For now, Israeli Prime Minister Benjamin Netanyahu says he favors giving sanctions a chance as long as they are tough – not allowing oil out of Iran or oil distillates like petroleum into the country.

Dagan’s eight years at the helm have seen several targeted killings of top Hizbullah and Hamas operatives in Beirut and Damascus attributed to the Mossad – the most notable of which was the assassination of Hizbullah terrorist mastermind Imad Mugniyeh in a car bombing in Damascus in February 2008. Mugniyeh, who reportedly planned the attack on the U.S. Marines compound in Beirut in 1983, had been on the wanted lists of Israel and the United States for more than two decades. 

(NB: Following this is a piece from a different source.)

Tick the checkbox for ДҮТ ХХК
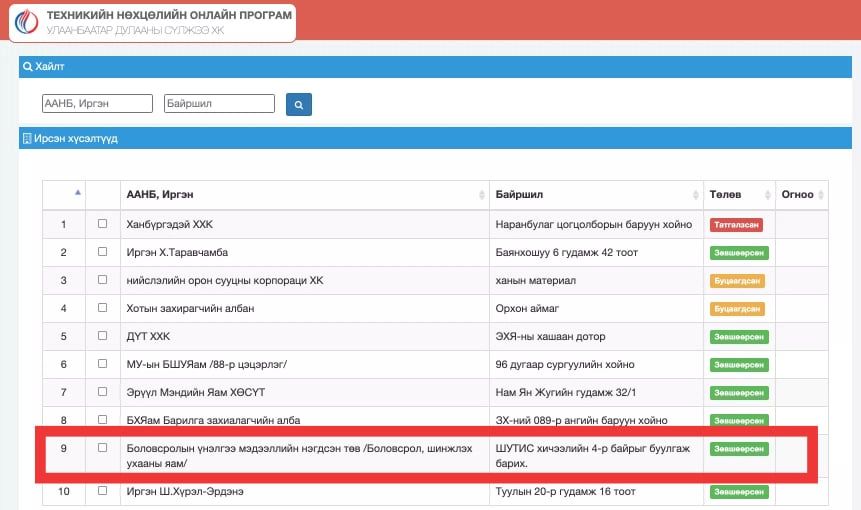Viewport: 861px width, 510px height. [102, 336]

Late last year the Mossad, although it never acknowledged any involvement, seemed to step up its activities.

In early December, a bus carrying Hamas members and Iranian officials exploded outside Damascus. Two weeks later, two Hamas members were killed in a mysterious bombing in the heart of Hizbullah’s Dahiya stronghold in southern Beirut. Last month, an Iranian nuclear scientist died in a bombing outside his home in Tehran. A week later, al-Mabhouh was found dead in his Dubai hotel room.

Dagan also has pulled off some major intelligence coups in the war on terror, enabling Israeli forces to intercept weapons destined for Hamas and Hizbullah as far afield as Sudan and on the high seas near Cyprus.

In mid-January 2009, a convoy carrying weapons for Hamas during Operation Cast Lead reportedly was bombed by Israel Air Force planes in Sudan. In November, the Francop, an Antigua-flagged vessel carrying more than 100 tons of rockets, mortars and anti-tank weapons for Hizbullah, was captured by the Israeli navy.

Dagan’s advice on Iran over the coming months will carry considerable weight. He seems to think there is still time for actions other than a full-scale military operation.

If and when it comes to that, however, chances are that despite the Dubai incident, Netanyahu, one of Dagan’s staunchest admirers, will want Dagan at his side helping to plan it.